Your answer should be the lines below from the one holding "The height and width of the screenshot is (449, 750)." through the one holding "Click the magnifier", copied exactly and with nothing else.

▶ [Supplied records]:
#####
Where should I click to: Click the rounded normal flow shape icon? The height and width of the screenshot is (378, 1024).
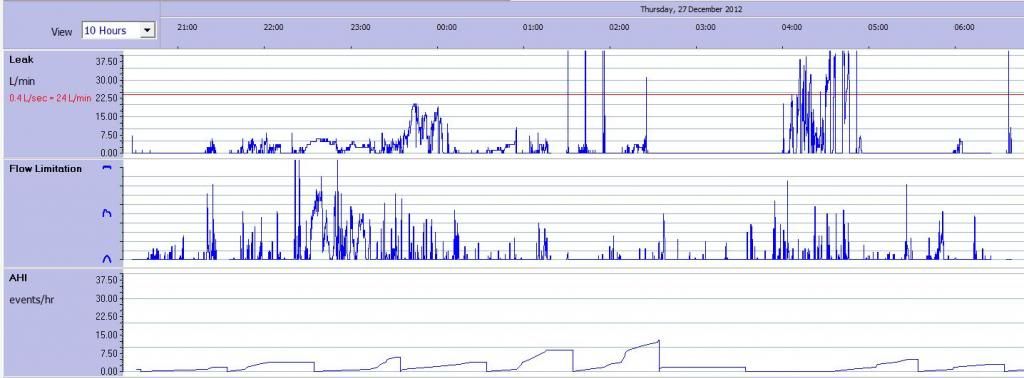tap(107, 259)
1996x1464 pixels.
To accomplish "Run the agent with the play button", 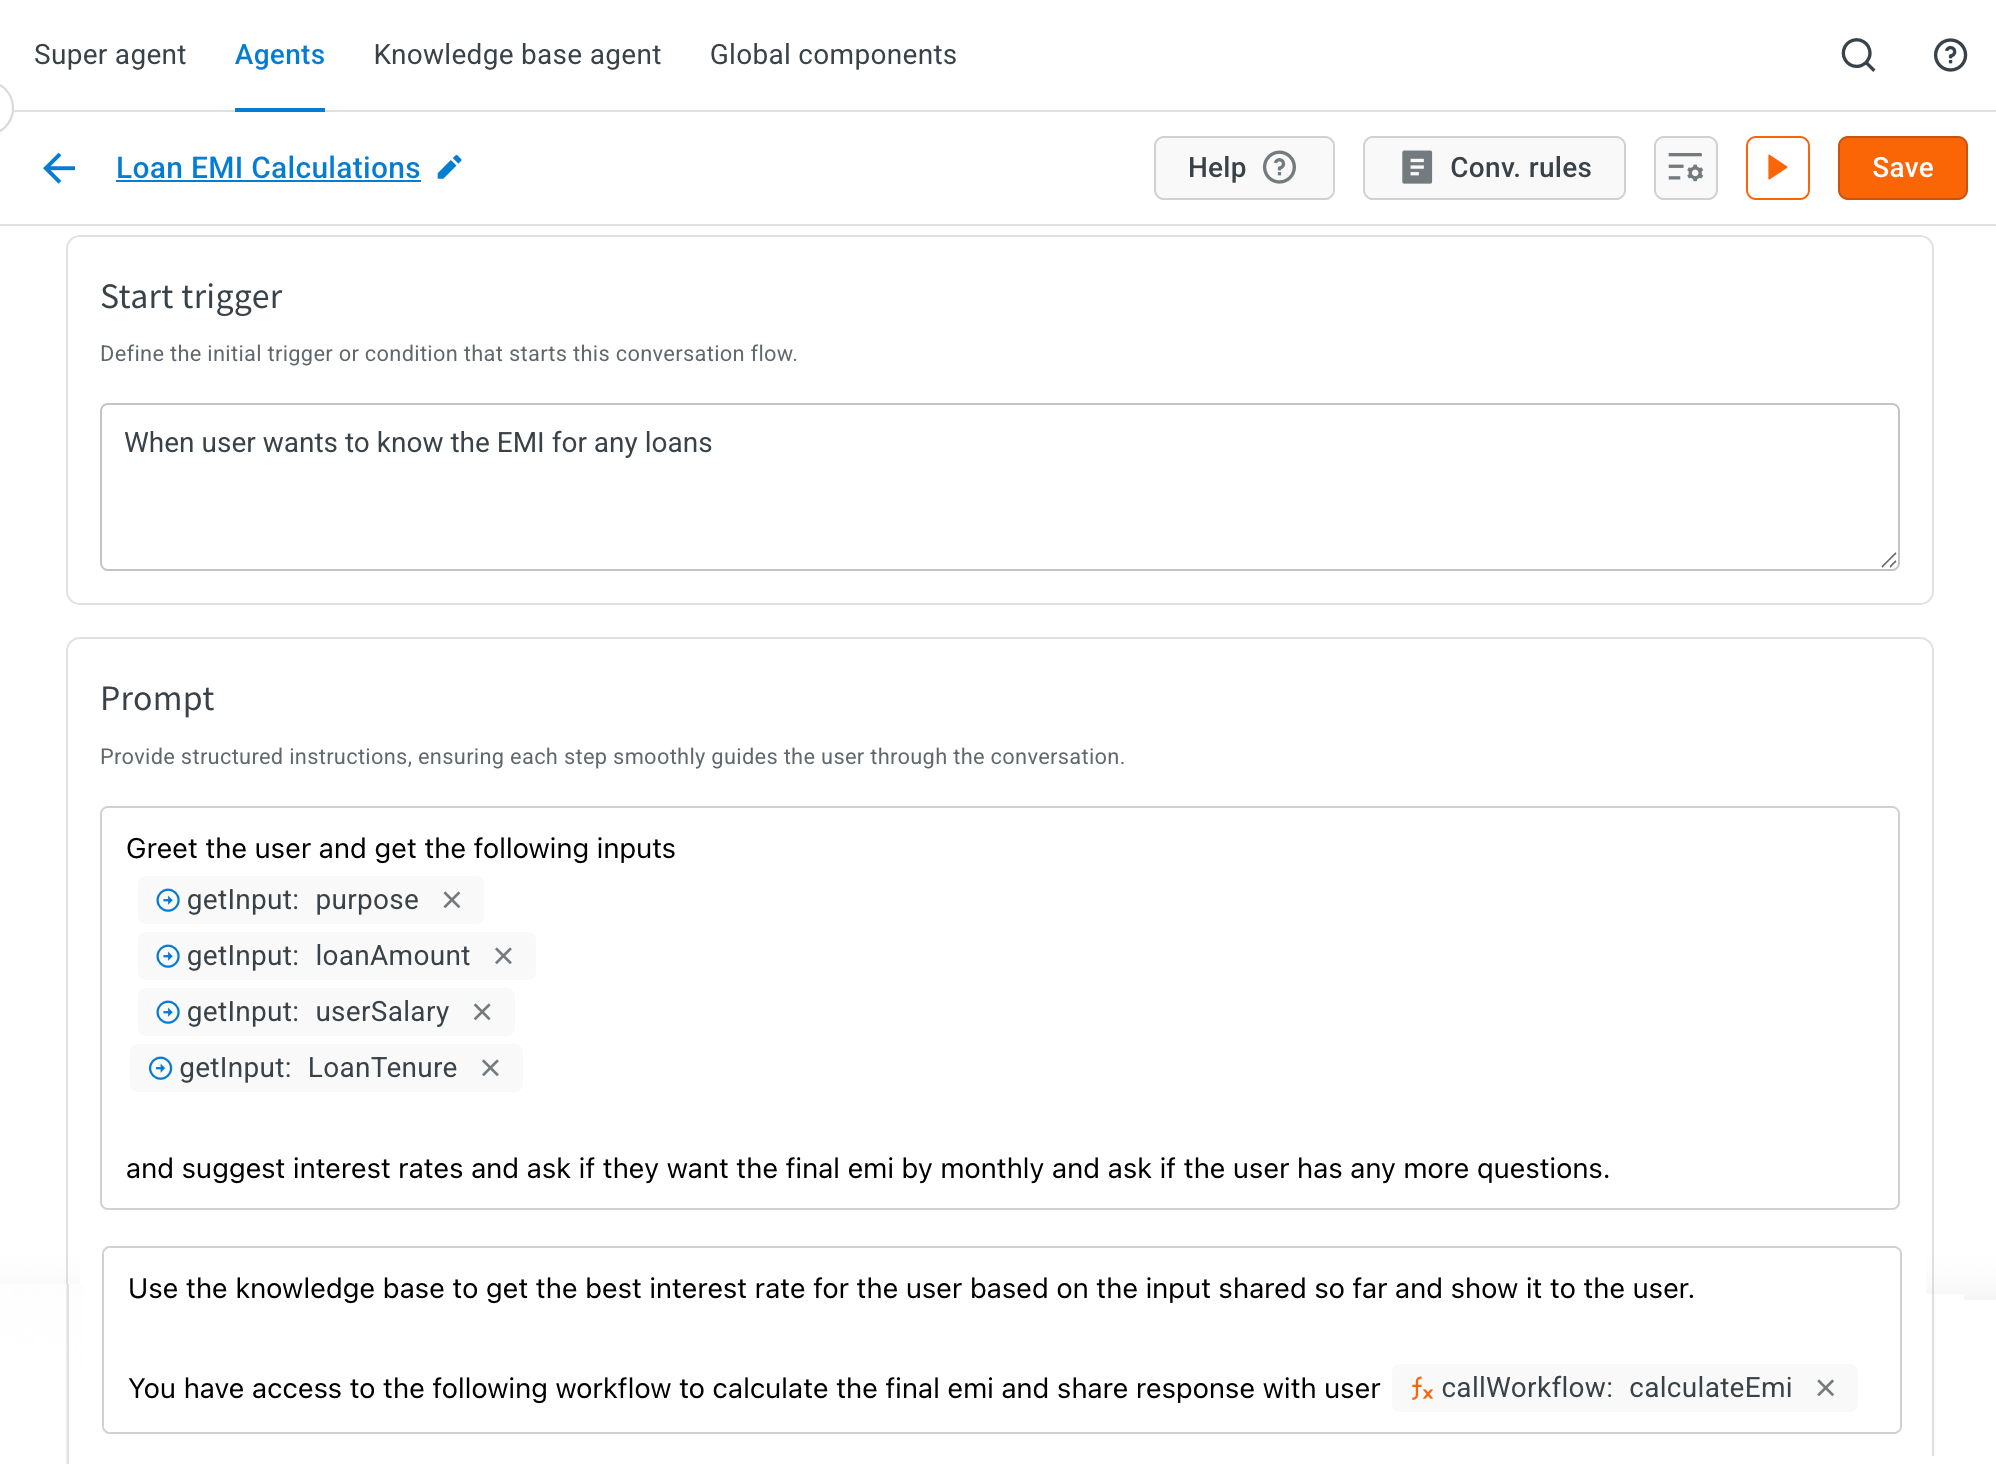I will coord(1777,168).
#####
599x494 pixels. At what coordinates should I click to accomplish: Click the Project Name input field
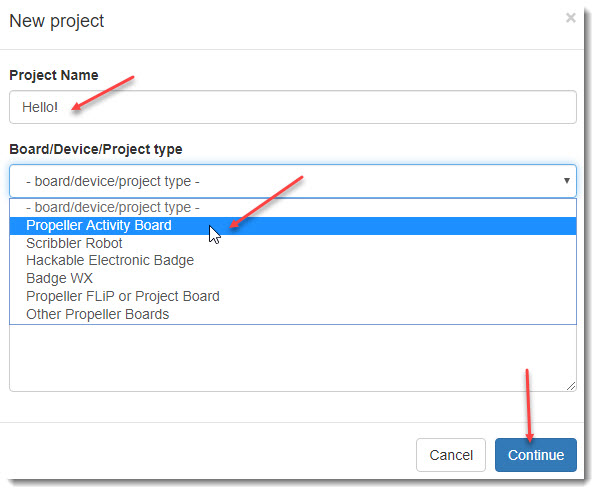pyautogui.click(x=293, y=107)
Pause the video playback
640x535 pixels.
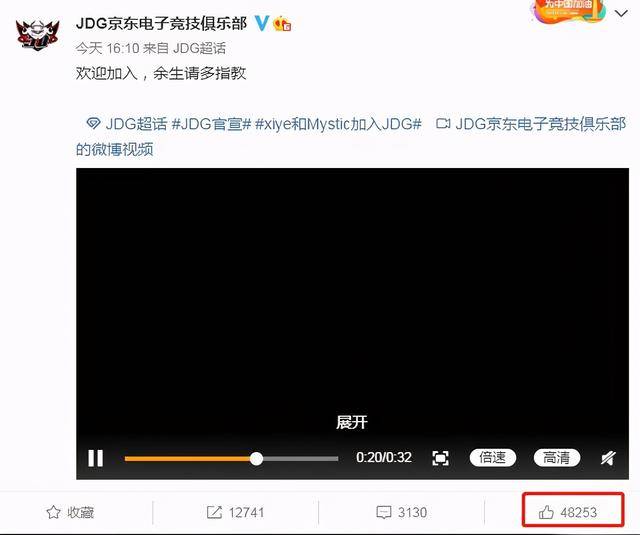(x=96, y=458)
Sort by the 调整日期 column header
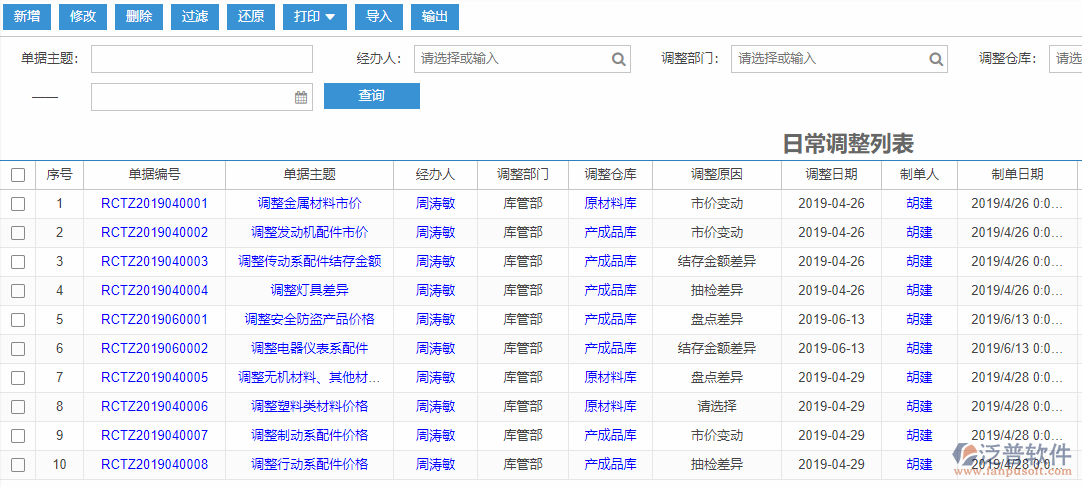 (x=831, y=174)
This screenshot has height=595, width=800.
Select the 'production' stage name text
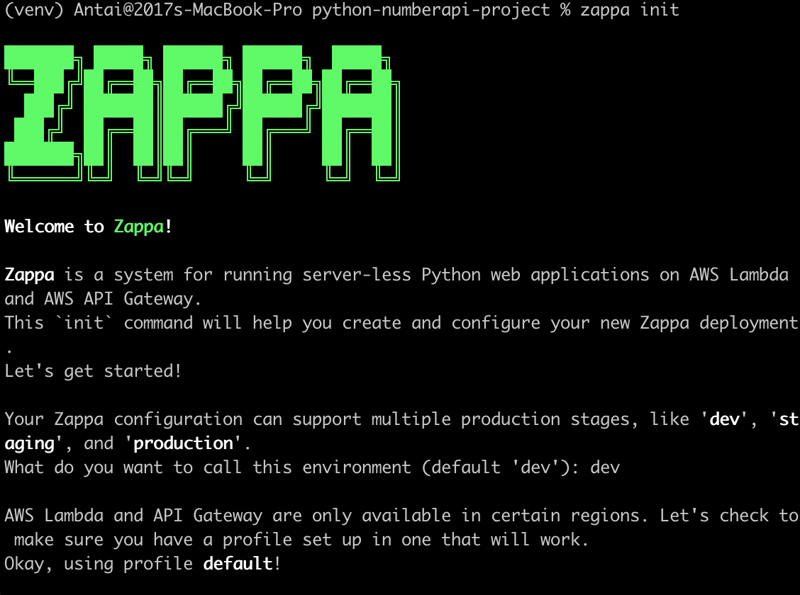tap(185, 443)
#####
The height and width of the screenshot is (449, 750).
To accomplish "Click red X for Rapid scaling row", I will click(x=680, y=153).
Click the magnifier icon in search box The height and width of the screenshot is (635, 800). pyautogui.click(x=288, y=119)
#####
▶ [Result of this exercise]:
The height and width of the screenshot is (449, 750).
To accomplish "Click red X for Rapid scaling row", I will click(x=680, y=153).
Click the magnifier icon in search box The height and width of the screenshot is (635, 800). pyautogui.click(x=288, y=119)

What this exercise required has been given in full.